The Resolution: Data-Driven Results
Presented with this evidence, the utility company took several corrective actions:
- The billing was adjusted to reflect the correct demand charges
- They updated the firmware on meters at the facility to prevent similar issues
- The problematic meter was placed on a monitoring list for additional verification
Most importantly, the facility was credited the errors and avoided paying over $160,000 in erroneous charges that would have continued had the error gone undetected.
The Financial Impact: Significant Savings
The identification and correction of this single billing error resulted in substantial savings for the healthcare facility:
- Immediate savings on the incorrect charges
- Additional savings on subsequent bills
- Projected annual savings of over $160,000 by preventing the error from continuing
These savings represent funds that could be redirected toward patient care initiatives, facility improvements, or other critical healthcare priorities rather than being lost to billing errors.
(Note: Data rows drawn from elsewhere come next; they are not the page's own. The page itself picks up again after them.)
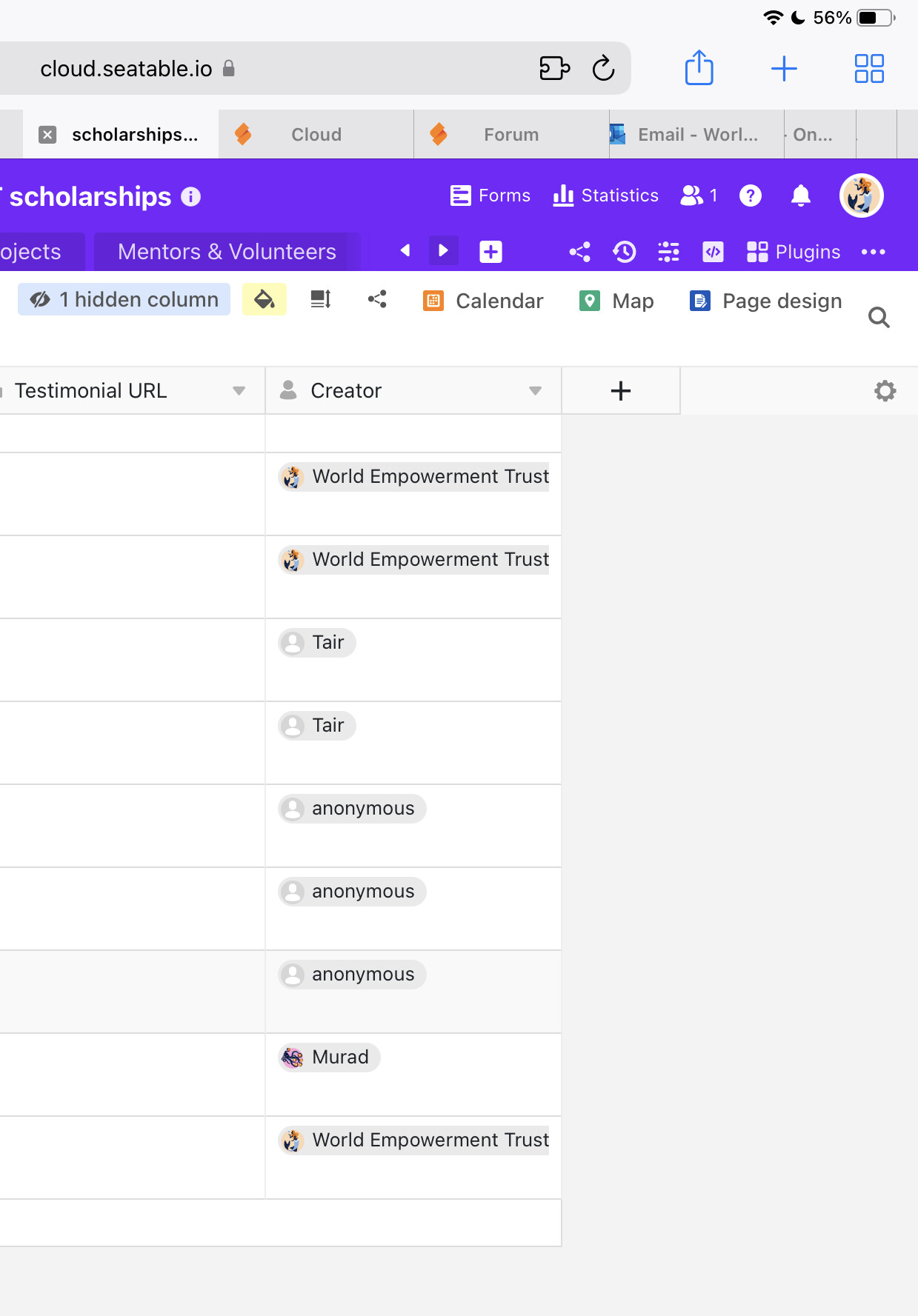Open the row height adjustment icon

(x=320, y=300)
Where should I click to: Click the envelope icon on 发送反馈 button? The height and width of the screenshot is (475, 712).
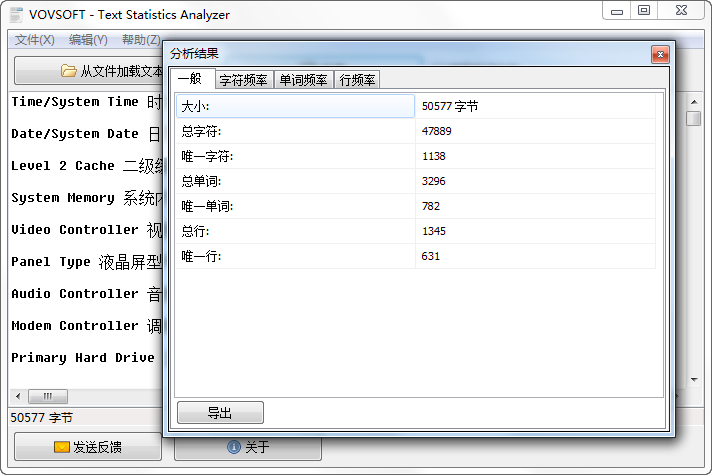[x=61, y=447]
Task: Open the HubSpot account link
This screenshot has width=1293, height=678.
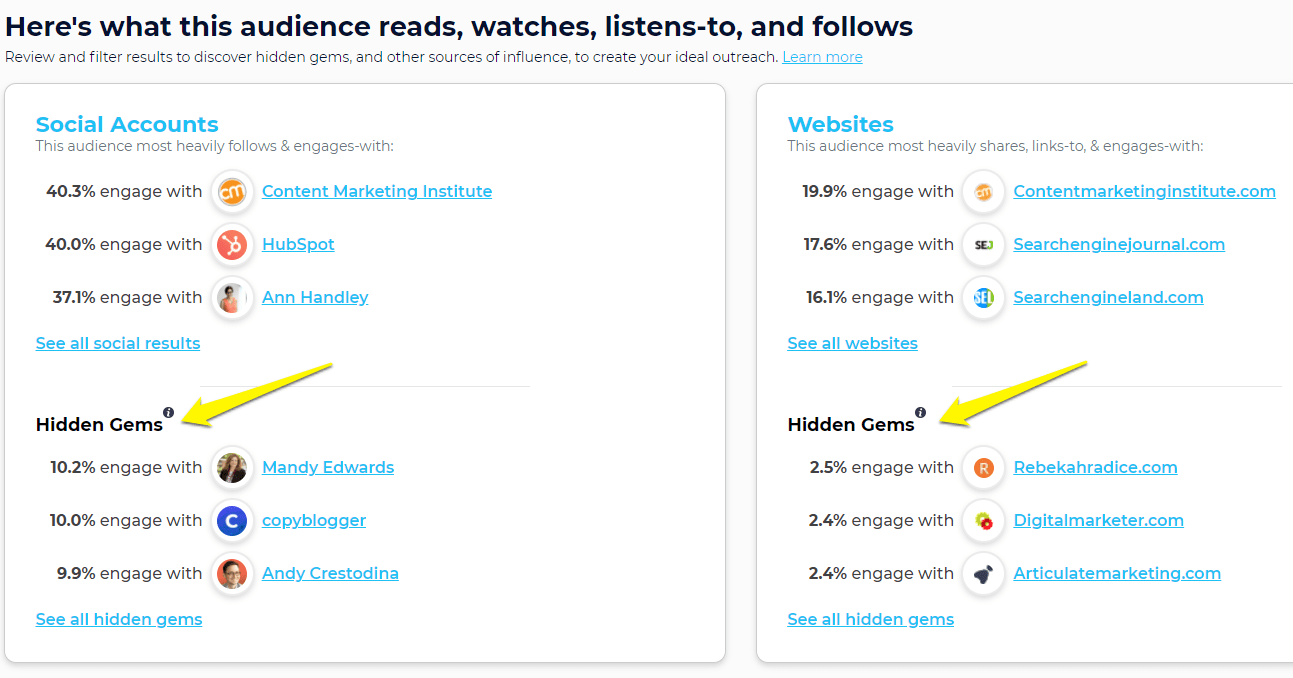Action: [x=298, y=244]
Beyond Bill Verification: The Broader Value of Energy Monitoring
While this case study highlights the value of bill verification, advanced monitoring systems like ControlCom Connect offer healthcare facilities numerous additional benefits:
1. Critical Systems Reliability
For healthcare facilities, power reliability is directly tied to patient safety. Advanced monitoring provides:
- Real-time alerts for potential power quality issues
- Documentation of transfer switch operations
- Historical performance data for critical systems
2. Regulatory Compliance
Healthcare facilities face stringent regulatory requirements from various organizations:
- Automated reporting of generator testing and performance
- Environmental reporting for backup generators
- Historical data for audit responses
3. Energy Optimization
Beyond billing verification, monitoring systems help identify opportunities for operational improvements:
- Load profile analysis to identify energy waste
- Peak demand management to reduce demand charges
- Equipment performance benchmarking
- ROI analysis for potential energy conservation measures
Implementation Considerations for Healthcare Facilities
For healthcare administrators considering implementing advanced energy monitoring, several factors should be considered:
- Integration with existing building management systems
- Non-intrusive installation to avoid disruption to patient care
- Cybersecurity measures to protect sensitive facility infrastructure
- Scalability to accommodate facility expansions
- Training for facility staff on system utilization
Good monitoring platforms handle these constraints with outbound-only edge agents, non-intrusive metering installs, and role-based access that keeps the OT network closed.
The takeaway
The $160,000 was never the point of the deployment. The hospital installed monitoring to run its facility, and the billing catch fell out of having an independent, continuous record of its own electrical data. That is the real argument for monitoring: when you already hold the ground truth, a disputed bill, a failed audit, or an unexplained demand spike becomes a question you can answer in an afternoon instead of a number you have to take on faith.